An additional important consideration when interpreting these findings is the optical and physical limitations of prism correction. In clinical practice, prisms may be less effective than expected due to off-axis viewing through spectacle lenses, which induces variable prismatic effects according to Prentice’s rule.11 Despite these known limitations, our study demonstrates a relatively high rate of diplopia resolution in patients with retinal pathology, suggesting that patient’s may be able to adapt to the inherent limitations of prism glasses over time.

Limited sample size in this study may have interfered with detection of modest associations, such as between deviation type and ability to eliminate diplopia that may have yielded a trend in a larger dataset.
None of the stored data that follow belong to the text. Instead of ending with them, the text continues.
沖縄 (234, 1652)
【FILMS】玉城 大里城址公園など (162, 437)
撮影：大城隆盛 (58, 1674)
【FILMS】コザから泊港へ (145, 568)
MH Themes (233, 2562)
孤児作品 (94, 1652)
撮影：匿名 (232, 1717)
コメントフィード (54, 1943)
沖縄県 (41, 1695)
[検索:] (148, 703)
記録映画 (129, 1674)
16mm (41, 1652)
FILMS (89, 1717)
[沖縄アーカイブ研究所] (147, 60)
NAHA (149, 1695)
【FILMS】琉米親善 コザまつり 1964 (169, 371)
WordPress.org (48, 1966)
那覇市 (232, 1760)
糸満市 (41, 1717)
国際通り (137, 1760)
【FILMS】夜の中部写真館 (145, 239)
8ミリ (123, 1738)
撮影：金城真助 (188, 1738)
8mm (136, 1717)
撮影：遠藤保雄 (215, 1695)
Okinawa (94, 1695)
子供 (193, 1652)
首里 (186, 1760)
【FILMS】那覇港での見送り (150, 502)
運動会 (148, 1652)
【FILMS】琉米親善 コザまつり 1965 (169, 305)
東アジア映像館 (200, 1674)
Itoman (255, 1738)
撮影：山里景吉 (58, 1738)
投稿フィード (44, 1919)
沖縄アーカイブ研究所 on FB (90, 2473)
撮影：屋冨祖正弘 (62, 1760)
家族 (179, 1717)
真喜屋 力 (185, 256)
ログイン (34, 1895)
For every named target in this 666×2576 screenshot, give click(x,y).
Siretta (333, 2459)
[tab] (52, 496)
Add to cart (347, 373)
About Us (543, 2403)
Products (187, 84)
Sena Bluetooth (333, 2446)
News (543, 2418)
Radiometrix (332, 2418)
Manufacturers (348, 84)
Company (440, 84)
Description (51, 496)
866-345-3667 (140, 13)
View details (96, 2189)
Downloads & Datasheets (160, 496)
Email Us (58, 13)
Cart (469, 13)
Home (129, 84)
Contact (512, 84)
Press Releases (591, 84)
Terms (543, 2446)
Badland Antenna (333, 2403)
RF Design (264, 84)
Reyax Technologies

This study had a variety of retinal pathologies included, but the relative volume of some of the less represented pathologies may limit the ability to account for other clinical factors, which may also yield an association in a larger sample size. Given the retrospective nature, there was no standardized assessment of subjective improvement after patients received their prism glasses, but rather, diplopia elimination was detected based on clinical documentation.

Given the promising results of prism use for diplopia in patients with retinal pathologies in our study, future studies should aim to prospectively evaluate the relationship between measured deviation and optimal prism correction based on subjective patient reports using more standardized prescribing protocols and consistent long-term follow-up. Inclusion of a greater variety of retinal pathologies and larger patient cohorts could help identify predictors of successful prism adaptation in this population.

Data Sharing Statement

All data generated or analyzed during this study are included in this published article.

Ethics Approval and Consent to Participate

This study was approved by the University of Miami Institutional Review Board, approval reference number 20230785.

Consent for Publication

Consent for publication of this study is not applicable due to IRB waiver of consent.

Acknowledgments

We wish to recognize Nathalie Perez, MD for her role in collecting background research for this study.

Funding

This research received no specific grant from any funding agency in the public, commercial, or not-for-profit sectors.

Disclosure

The authors declare they have no competing interests related to this study.